Susumu Yoshida schrieb:
Thank for your reply again.
I am really sorry that I annoy you with an unfamiliar distribution.

Not that annoying to be sure.

If your linux distribution cannot give you automatic dependancy resolution (which I clearly doubt, given that RH/fedora still has users), you should consider a decent distribution. Perhaps apt-rpm is the correct solution for you.


According to you, I installed apt-rpm and tried again but failed.

Oh, you did not fail.

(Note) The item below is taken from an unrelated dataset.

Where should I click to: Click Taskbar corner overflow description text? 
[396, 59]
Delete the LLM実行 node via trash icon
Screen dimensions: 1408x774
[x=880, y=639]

It gave you a decent error message:

nana:/home/susumu/SRC# apt-get install libsigc++-devel
Reading Package Lists... Done
Building Dependency Tree... Done
libsigc++-devel is already the newest version.

Perhaps this is libsigc++-1.0 which is the old one for gtkmm1. This used to be called libsigc++ (without a version number). Or ... I heard _rumors_ that redhat/fedora had made some debatable decisions to give incompatible packages the same (but shorter) name. Perhaps sigc++ 1.2 is called libsigc++, too and you got the wrong one.

nana:/home/susumu/SRC# apt-get install gtkmm2
Reading Package Lists... Done
Building Dependency Tree... Done
Some packages could not be installed. This may mean that you have
requested an impossible situation or if you are using the unstable
distribution that some required packages have not yet been created
or been moved out of Incoming.

Since you only requested a single operation it is extremely likely that
the package is simply not installable and a bug report against
that package should be filed.
The following information may help to resolve the situation:

The following packages have unmet dependencies:
  gtkmm2: Depends: libsigc-1.2.so.5
E: Broken packages

See? The newest version of both libsigc++ and libsigc++-devel are
already installed on my machine but when I try to "apt-get install gtkmm2",
it says "libsigc-1.2 is UNMET".
Does it make sense?

Yes. Somewhat. It looks like you mixed packages from different incompatible sources. Or apt-rpm can not live to its expectations ;-)


You say


Shocked and glad to not _had_ to compile gtkmm myself for several years


but is it much easier to use gtkmm on Debian (which is
 your distribution,right?) ?

Debian is my distribution and while it has different issues (sometimes transitions take a long time which is mostly due to decisions of the people involved or lack of maintainer's spare time) I grew really fond of its package management.

The gnome 2.4 situation in sid (unstable) is really good. Sarge (testing) is slowly getting there and woody (stable) is hopelessly frozen.

But fedora should not be a bad choice either (from what I have heard).